Task description:
Format the records from the line with "Where should I" up to and including the line with "Click the Cut scissors icon" as a JSON list of strings, one string per line, with blank lines dropped. Omit the pictures from the answer.

Data records:
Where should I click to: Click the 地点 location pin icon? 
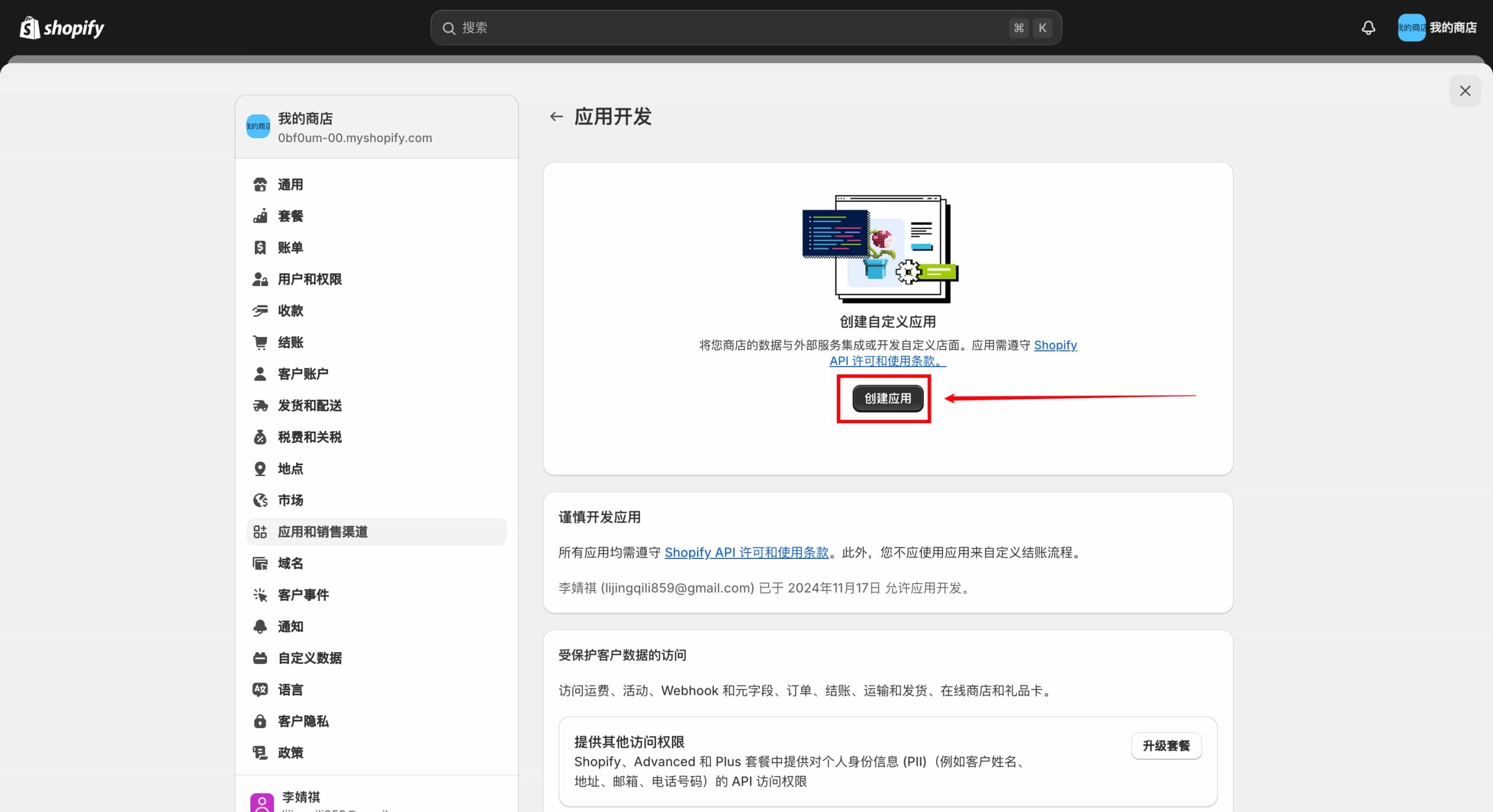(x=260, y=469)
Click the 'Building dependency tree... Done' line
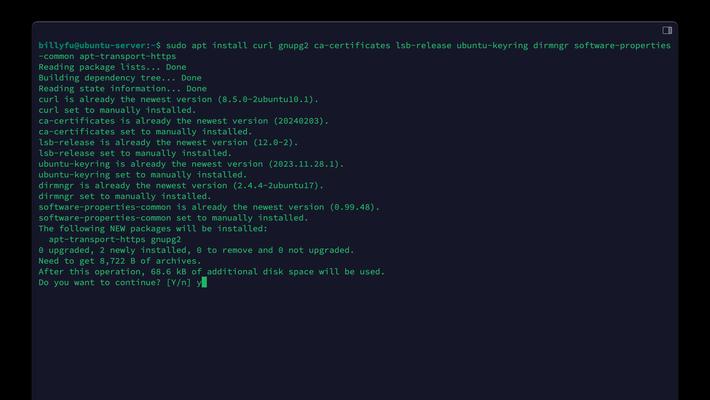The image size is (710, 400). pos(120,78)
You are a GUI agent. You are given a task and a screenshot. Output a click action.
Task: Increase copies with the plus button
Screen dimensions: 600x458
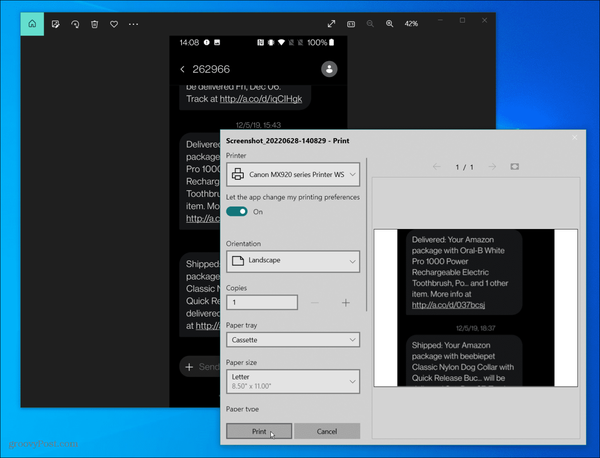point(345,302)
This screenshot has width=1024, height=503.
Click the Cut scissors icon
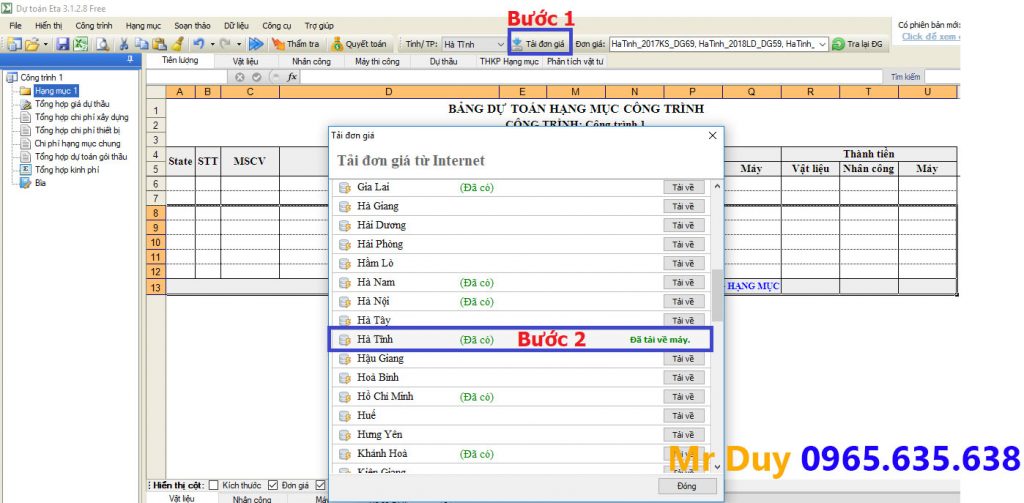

==

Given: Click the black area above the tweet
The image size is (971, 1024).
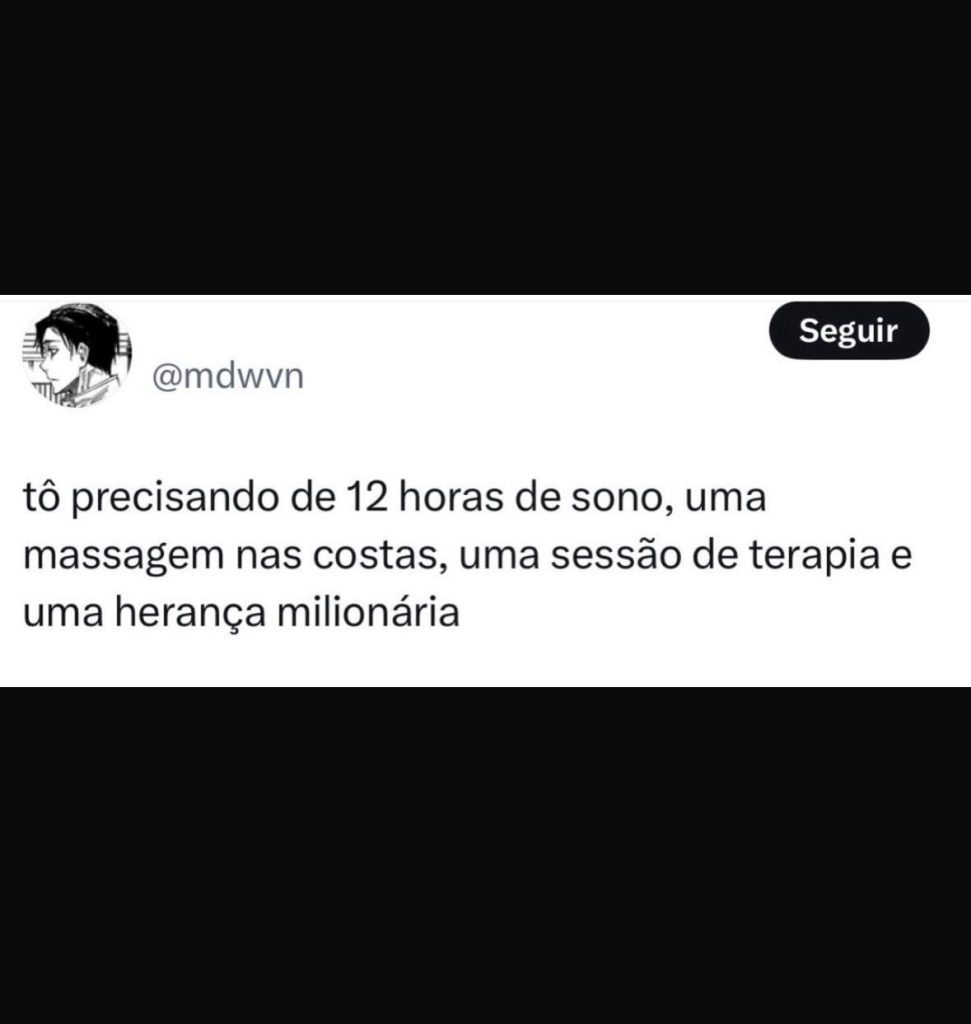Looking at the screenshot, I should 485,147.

---

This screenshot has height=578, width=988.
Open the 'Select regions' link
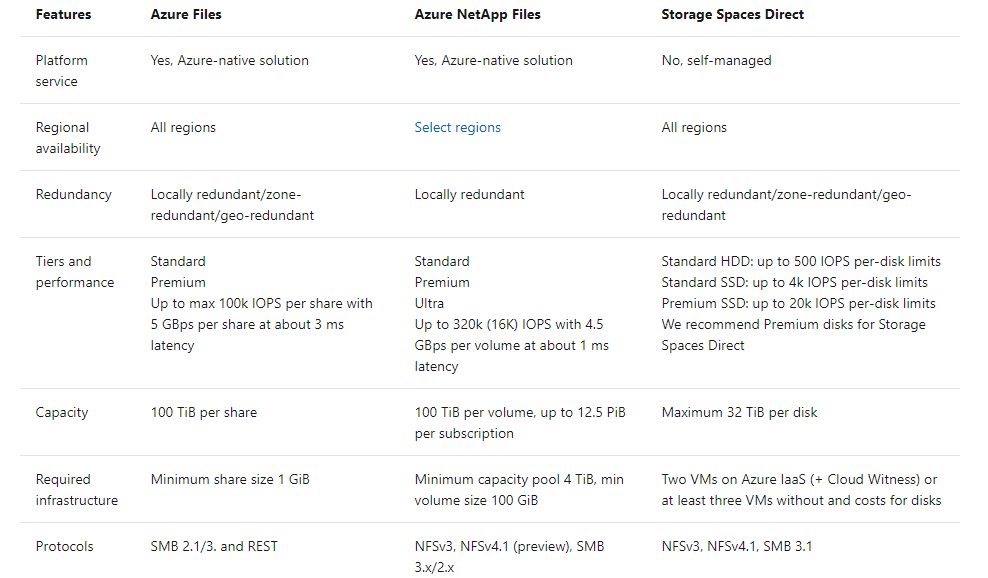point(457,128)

Output of the task:
[
  "Where should I click to: Click the 地点 location pin icon? ",
  "(x=260, y=469)",
  "Click the 'Building dependency tree... Done' line",
  "The image size is (710, 400). pos(120,78)",
  "You are a GUI agent. You are given a task and a screenshot. Output a click action.",
  "Task: Increase copies with the plus button",
  "Screen dimensions: 600x458",
  "point(345,302)",
  "This screenshot has width=1024, height=503.",
  "Click the Cut scissors icon"
]